[[ Supplied data open ]]

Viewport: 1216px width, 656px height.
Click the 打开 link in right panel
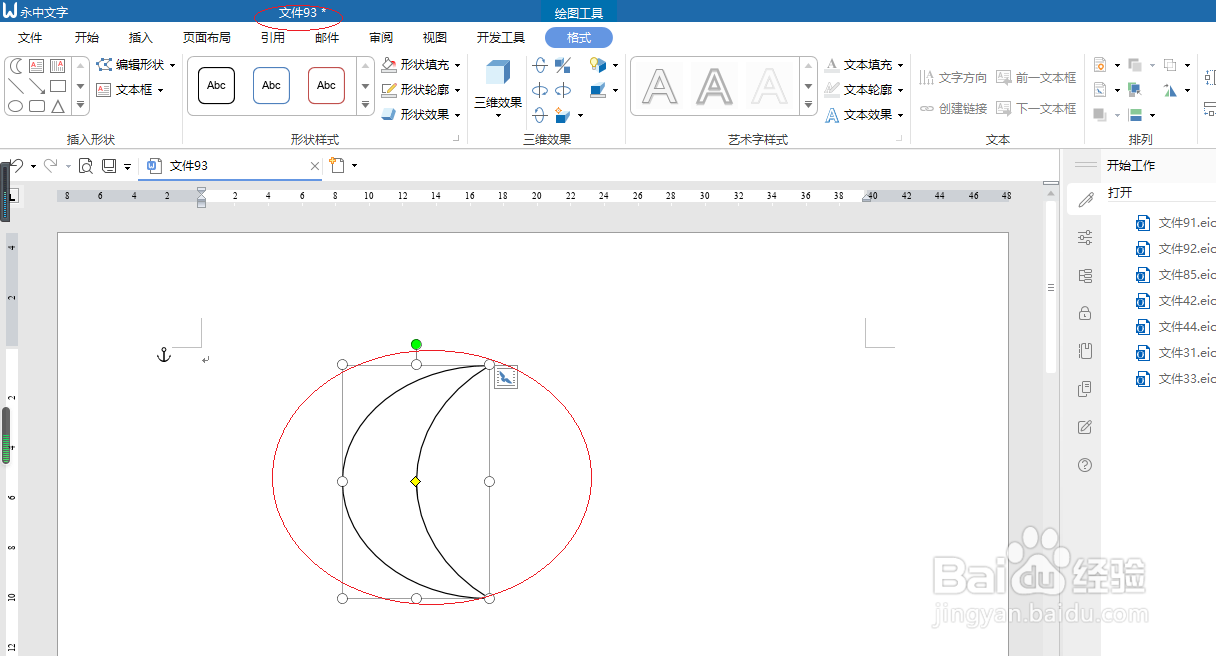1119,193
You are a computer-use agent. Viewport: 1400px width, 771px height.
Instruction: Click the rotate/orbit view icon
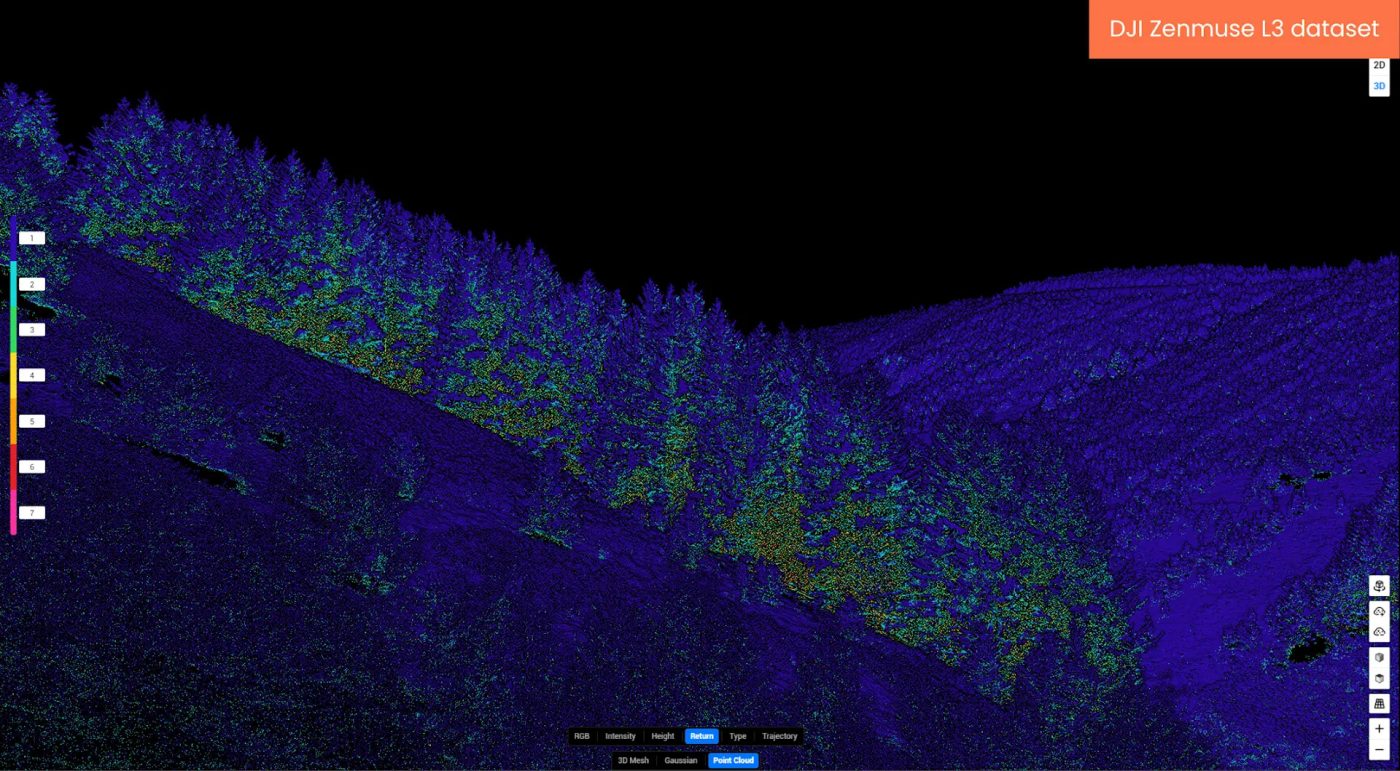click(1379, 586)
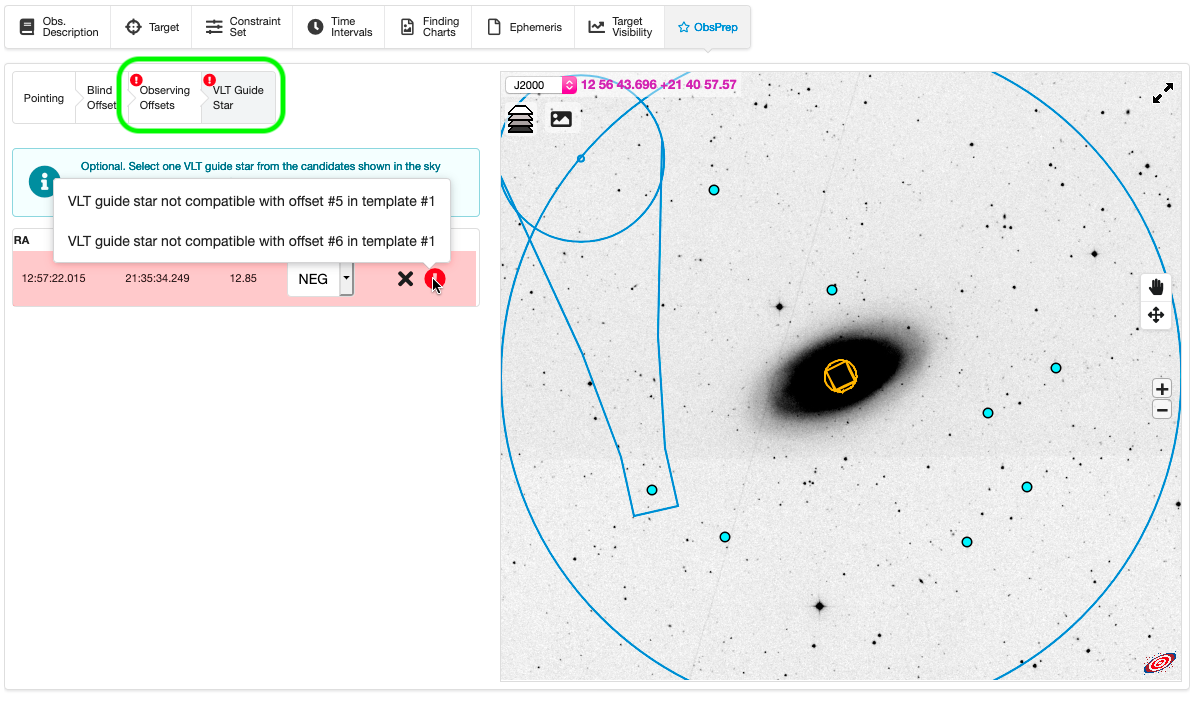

[[ Supplied data closed ]]

◆ Exercise objective
Each line carrying the string "width" should be copied out from the entries.

◆ Response area
Viewport: 1216px width, 656px height.
You are a computer-use agent. Viewport: 1400px width, 771px height.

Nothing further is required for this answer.